Dataset >>
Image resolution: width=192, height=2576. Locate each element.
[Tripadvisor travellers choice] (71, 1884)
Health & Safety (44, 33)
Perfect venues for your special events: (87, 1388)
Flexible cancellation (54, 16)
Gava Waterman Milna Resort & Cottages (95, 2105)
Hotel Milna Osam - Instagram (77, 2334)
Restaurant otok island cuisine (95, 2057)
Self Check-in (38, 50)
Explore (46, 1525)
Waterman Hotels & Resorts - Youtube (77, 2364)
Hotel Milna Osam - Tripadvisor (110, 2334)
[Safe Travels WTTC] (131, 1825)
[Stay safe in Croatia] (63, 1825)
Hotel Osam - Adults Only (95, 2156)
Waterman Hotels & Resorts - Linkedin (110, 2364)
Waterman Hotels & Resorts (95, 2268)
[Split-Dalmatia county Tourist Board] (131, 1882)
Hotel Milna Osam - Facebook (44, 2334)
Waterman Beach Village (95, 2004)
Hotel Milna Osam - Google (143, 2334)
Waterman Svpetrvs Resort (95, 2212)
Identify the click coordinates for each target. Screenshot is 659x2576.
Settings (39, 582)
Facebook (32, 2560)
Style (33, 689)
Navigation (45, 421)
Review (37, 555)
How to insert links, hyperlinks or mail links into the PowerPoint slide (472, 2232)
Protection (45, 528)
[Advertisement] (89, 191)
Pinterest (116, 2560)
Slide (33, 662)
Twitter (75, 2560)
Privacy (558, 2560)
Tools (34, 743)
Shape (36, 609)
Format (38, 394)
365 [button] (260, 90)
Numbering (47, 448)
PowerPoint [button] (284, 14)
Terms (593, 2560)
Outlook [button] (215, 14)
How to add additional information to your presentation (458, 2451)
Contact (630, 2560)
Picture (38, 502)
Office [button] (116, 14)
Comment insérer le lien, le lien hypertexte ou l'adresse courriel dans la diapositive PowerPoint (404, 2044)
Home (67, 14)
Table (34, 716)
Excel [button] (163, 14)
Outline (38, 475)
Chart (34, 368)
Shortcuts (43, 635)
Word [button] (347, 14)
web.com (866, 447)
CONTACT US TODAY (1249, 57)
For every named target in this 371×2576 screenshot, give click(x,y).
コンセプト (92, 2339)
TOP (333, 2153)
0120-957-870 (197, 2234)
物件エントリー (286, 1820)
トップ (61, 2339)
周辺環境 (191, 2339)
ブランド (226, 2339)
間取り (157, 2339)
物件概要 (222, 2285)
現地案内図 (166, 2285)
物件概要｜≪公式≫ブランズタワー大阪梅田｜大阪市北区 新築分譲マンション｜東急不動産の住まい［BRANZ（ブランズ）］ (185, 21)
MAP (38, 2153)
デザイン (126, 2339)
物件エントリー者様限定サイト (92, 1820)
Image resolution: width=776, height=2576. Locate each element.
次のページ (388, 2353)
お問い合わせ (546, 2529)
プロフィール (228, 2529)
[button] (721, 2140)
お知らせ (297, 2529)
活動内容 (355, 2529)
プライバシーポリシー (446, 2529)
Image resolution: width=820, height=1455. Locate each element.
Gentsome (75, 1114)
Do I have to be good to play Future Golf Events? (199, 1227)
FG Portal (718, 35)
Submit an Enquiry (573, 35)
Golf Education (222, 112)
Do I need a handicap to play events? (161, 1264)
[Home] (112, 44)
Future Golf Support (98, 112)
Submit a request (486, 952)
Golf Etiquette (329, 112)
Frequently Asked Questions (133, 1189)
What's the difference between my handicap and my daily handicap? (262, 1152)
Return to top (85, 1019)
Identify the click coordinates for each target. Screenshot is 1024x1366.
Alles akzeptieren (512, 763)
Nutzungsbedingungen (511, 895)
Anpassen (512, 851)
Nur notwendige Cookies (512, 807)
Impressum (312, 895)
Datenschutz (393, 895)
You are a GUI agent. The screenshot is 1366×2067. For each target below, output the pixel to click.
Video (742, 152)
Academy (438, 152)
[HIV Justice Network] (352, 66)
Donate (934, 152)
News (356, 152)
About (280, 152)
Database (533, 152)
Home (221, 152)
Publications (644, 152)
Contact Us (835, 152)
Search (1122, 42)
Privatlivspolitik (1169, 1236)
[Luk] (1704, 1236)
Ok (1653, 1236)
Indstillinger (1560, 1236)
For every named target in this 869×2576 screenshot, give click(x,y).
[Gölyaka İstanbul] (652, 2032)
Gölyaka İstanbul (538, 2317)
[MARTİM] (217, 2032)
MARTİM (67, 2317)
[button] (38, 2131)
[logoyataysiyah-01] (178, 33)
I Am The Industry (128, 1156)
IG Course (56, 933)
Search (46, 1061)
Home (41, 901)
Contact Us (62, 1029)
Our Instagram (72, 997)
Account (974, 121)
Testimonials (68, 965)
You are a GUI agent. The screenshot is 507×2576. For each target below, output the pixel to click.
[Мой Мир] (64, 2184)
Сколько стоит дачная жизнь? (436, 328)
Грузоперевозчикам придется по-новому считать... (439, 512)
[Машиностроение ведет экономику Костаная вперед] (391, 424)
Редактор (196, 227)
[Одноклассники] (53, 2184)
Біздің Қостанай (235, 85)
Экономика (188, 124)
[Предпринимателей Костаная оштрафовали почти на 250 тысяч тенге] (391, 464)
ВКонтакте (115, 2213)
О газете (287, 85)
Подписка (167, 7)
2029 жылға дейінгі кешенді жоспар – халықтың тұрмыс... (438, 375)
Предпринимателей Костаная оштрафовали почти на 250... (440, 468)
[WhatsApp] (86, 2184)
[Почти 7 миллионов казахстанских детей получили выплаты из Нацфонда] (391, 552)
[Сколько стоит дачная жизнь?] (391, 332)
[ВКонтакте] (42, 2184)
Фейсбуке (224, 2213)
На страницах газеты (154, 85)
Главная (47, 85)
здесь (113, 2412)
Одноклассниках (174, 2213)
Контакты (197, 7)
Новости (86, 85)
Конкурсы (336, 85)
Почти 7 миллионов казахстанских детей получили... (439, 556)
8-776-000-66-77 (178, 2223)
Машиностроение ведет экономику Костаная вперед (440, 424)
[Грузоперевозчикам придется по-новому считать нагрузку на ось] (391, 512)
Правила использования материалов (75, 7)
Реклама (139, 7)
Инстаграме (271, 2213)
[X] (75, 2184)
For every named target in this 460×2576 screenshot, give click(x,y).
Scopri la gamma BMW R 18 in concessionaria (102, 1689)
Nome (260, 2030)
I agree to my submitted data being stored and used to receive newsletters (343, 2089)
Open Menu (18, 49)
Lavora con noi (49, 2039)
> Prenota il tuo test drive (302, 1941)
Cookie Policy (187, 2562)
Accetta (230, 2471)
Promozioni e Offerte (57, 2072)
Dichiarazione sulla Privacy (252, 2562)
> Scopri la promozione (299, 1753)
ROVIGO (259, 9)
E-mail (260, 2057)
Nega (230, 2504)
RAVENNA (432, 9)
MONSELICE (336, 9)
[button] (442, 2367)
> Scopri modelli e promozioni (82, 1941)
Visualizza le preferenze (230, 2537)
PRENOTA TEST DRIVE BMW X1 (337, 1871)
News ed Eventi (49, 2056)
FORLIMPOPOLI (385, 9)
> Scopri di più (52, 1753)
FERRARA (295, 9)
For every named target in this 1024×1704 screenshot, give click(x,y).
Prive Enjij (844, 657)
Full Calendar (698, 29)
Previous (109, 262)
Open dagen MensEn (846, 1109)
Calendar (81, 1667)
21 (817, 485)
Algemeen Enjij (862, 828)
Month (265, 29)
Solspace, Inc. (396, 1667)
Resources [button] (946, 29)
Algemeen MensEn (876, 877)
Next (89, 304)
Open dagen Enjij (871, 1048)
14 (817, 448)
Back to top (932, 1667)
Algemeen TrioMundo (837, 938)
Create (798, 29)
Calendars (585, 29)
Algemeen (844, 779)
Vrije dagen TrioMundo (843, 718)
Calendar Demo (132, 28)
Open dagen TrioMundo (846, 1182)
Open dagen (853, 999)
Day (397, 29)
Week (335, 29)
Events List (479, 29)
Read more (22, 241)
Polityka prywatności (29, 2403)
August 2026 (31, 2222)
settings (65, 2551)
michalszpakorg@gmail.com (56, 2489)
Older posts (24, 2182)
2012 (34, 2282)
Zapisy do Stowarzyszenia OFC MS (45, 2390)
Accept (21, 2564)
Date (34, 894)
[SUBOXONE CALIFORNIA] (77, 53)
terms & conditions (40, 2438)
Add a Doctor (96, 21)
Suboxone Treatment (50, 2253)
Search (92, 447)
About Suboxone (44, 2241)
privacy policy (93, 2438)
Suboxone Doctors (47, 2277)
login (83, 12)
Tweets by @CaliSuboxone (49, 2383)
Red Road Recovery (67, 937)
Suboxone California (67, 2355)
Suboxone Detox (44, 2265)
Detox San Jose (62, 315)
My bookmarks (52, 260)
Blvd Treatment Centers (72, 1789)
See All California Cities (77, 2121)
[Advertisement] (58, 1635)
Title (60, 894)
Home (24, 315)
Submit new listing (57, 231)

Task prompt >> Please copy, exactly and with nothing else, the lines above beginning at the line that has "[Safe Travels WTTC] (131, 1825)" and ending with the line that has "Settings (39, 582)".

Solution to this problem >>
[Safe Travels WTTC] (131, 1825)
[Stay safe in Croatia] (63, 1825)
Hotel Osam - Adults Only (95, 2156)
Waterman Hotels & Resorts - Linkedin (110, 2364)
Waterman Hotels & Resorts (95, 2268)
[Split-Dalmatia county Tourist Board] (131, 1882)
Hotel Milna Osam - Facebook (44, 2334)
Waterman Beach Village (95, 2004)
Hotel Milna Osam - Google (143, 2334)
Waterman Svpetrvs Resort (95, 2212)
Identify the click coordinates for each target. Screenshot is 659x2576.
Settings (39, 582)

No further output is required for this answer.